PCOS turns weight management into a catch-22. Excess testosterone leads to insulin resistance, which can promote diabetes, heart disease, and high blood pressure. It can also lead to obesity by promoting weight gain and thwarting weight loss. Katherine Sherif, a PCOS specialist at Thomas Jefferson University, explained it this way: "Women with PCOS have high levels of insulin, which is a growth hormone. These women will eat the same as other women, but they will put on weight and the other women won't. Their bodies save every calorie." Even so, diet and exercise are cornerstones of PCOS management, along with oral contraceptives, which normalize the menstrual cycle, and metformin, a drug that reduces insulin resistance.
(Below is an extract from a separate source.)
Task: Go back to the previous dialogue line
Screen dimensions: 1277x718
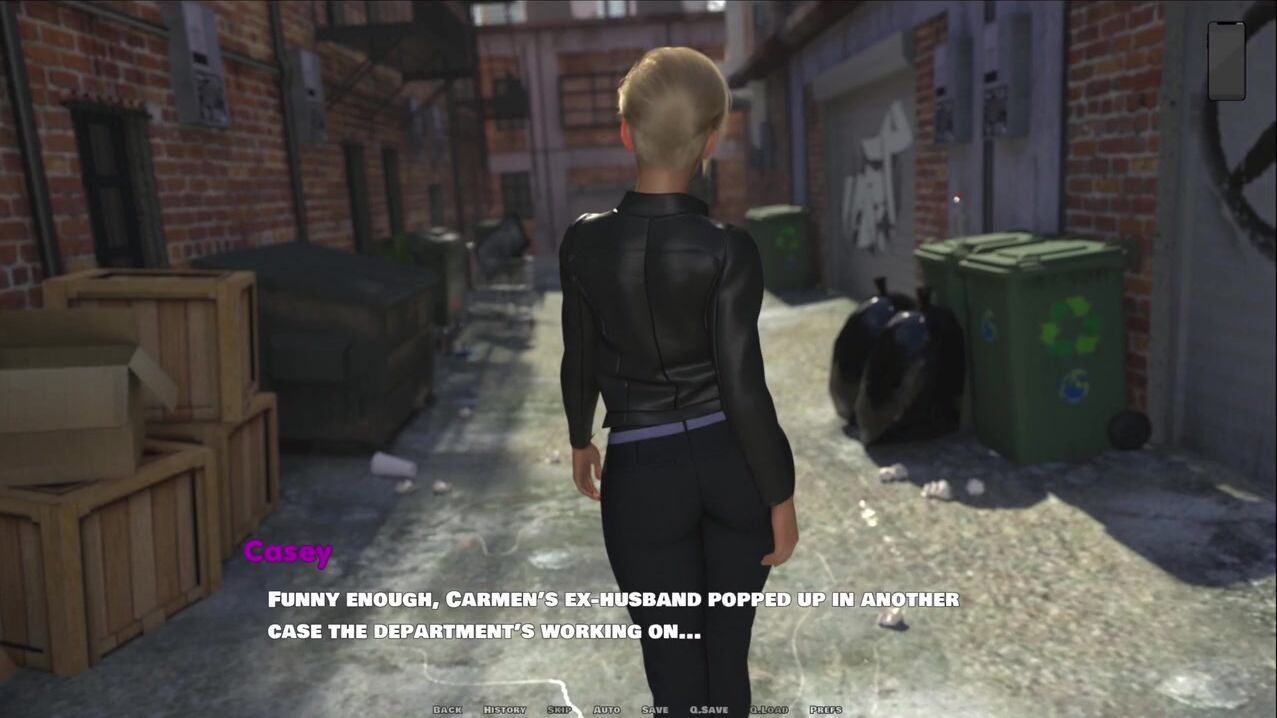Action: (x=447, y=710)

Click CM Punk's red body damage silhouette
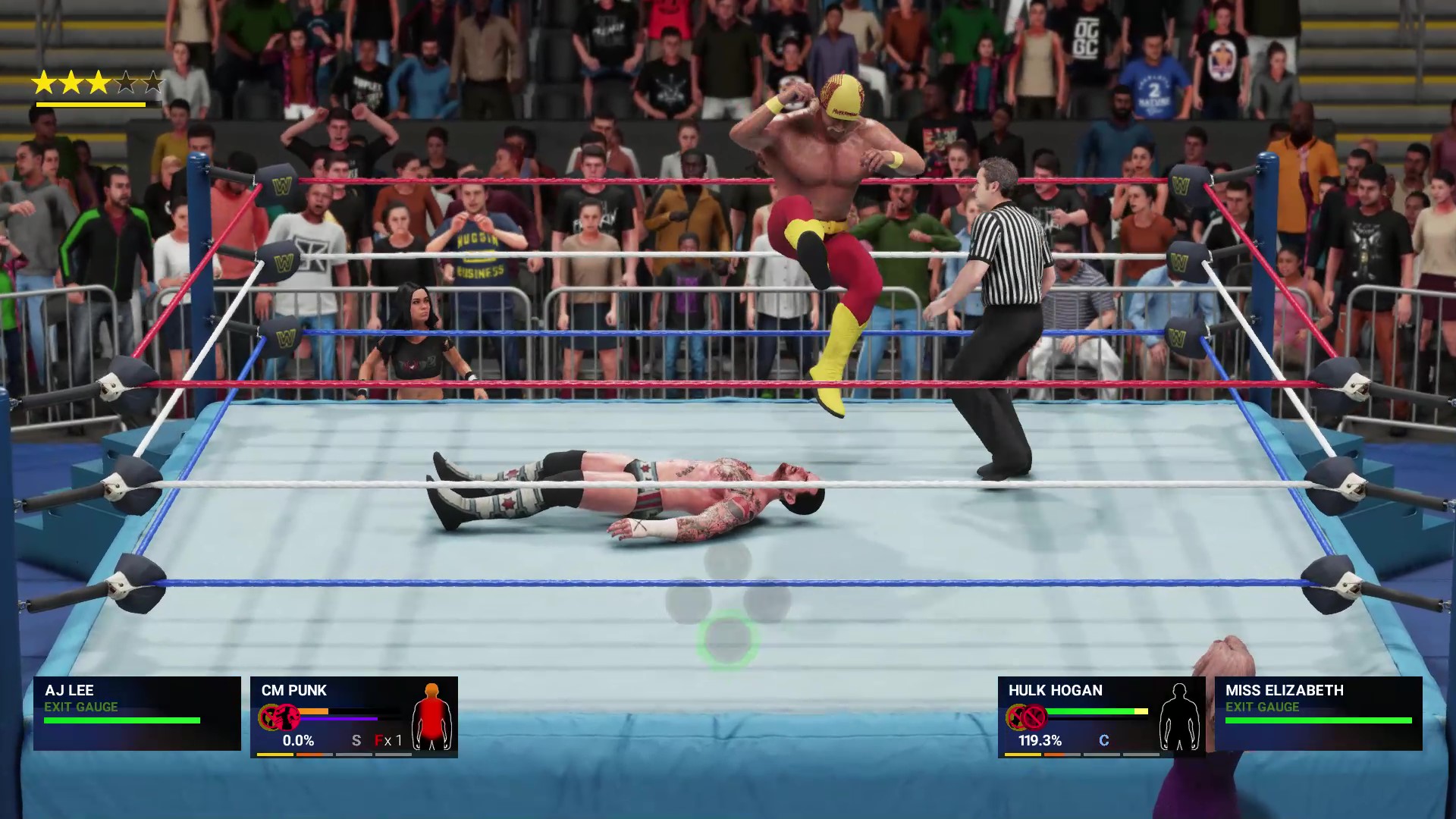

Miscarriage is more common with PCOS. Last season, fans rejoiced when Kate found out she was pregnant — and grieved with her when she miscarried. Early pregnancy loss occurs in a third to half of women with PCOS. Why? Again, insulin resistance and obesity are believed to play significant roles, as well as high levels of an amino acid called homocysteine, which is produced when proteins are broken down.
The role of bariatric surgery in PCOS treatment is unsettled. In the first season, Kate's weight led her to consider bariatric surgery, a procedure to make the stomach smaller. Though bariatric surgery has become a mainstay of treatment for extreme obesity, not many rigorous studies have been done in women with PCOS. A recent review of those studies found surgery improved PCOS symptoms, including male-pattern hair growth, menstrual irregularities, and insulin resistance, but the effects on infertility were inconclusive. International guidelines on PCOS diagnosis and treatment say the "risk-to-benefit ratios currently are too uncertain to advocate [bariatric surgery] as fertility therapy."